The simulation of electromagnetic devices with complex geometries and large-scale discrete systems benefits from advanced computational methods like IsoGeometric Analysis and Domain Decomposition. In this paper, we employ both concepts in an Isogeometric Tearing and Interconnecting method to enable the use of parallel computations for magnetostatic problems. We address the underlying non-uniqueness by using a graph-theoretic approach, the tree-cotree decomposition.
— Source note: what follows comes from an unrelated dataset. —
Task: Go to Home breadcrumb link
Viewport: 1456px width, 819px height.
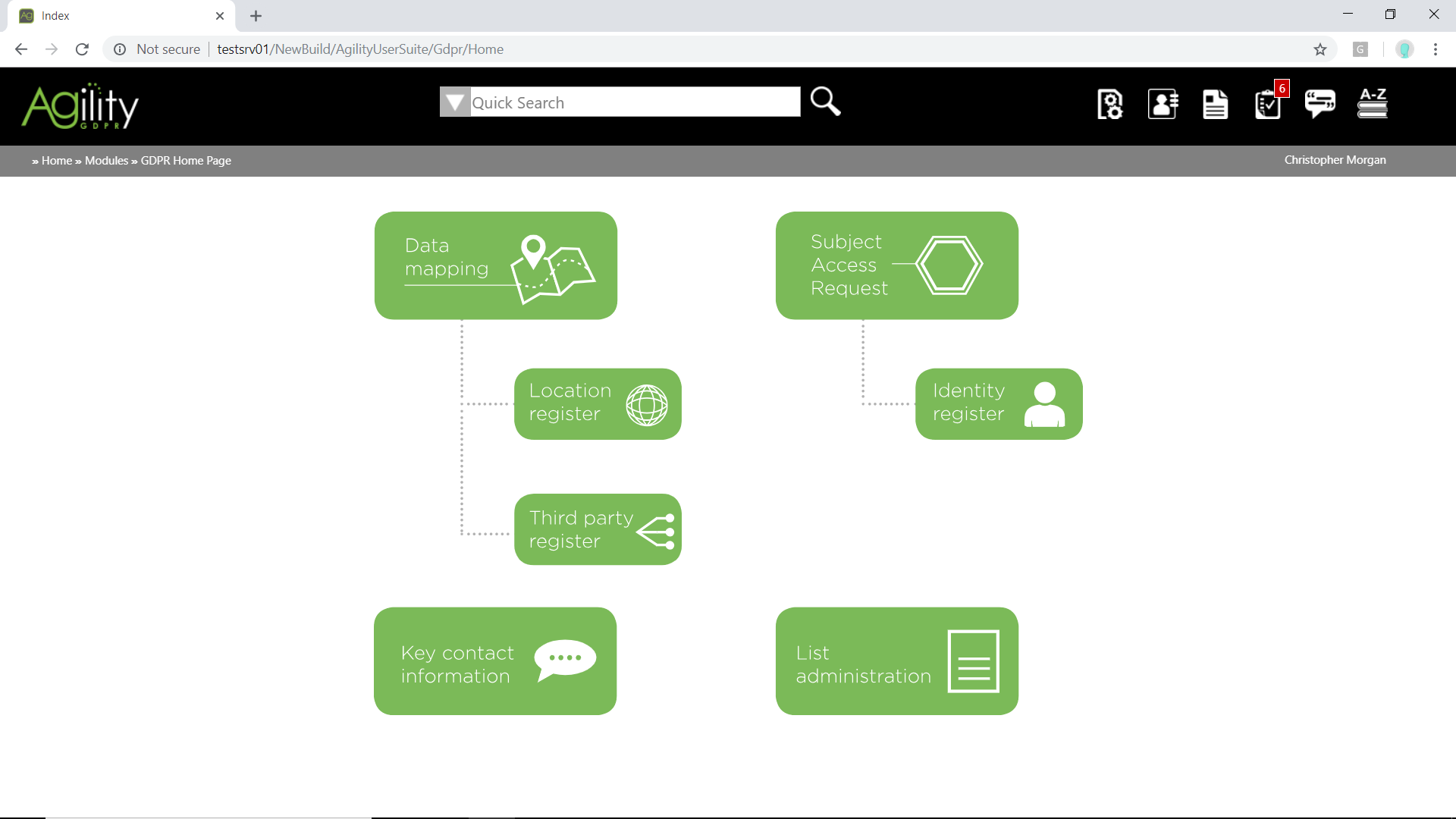Action: [x=57, y=161]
The classical tree-cotree gauging is adapted to be feasible for parallelization, which requires that all local subsystems are uniquely solvable. Our contribution consists of an explicit algorithm for constructing compatible trees and combining it with a dual-primal approach to enable parallelization. The correctness of the proposed approach is proved and verified by numerical experiments, showing its accuracy, scalability and optimal convergence.

翻译：具有复杂几何形状和大规模离散系统的电磁设备仿真得益于等几何分析和区域分解等先进计算方法。本文在等几何撕裂与互连方法中综合运用这两种概念，以实现静磁学问题的并行计算。我们通过图论方法——树-余树分解——解决了底层解的非唯一性问题。经典的树-余树规范被改进以适应并行化需求，这要求所有局部子系统具有唯一可解性。我们的贡献在于提出了一种构建相容树的显式算法，并将其与对偶-原始方法相结合以实现并行化。通过数值实验证明并验证了所提方法的正确性，展示了其精确性、可扩展性和最优收敛性。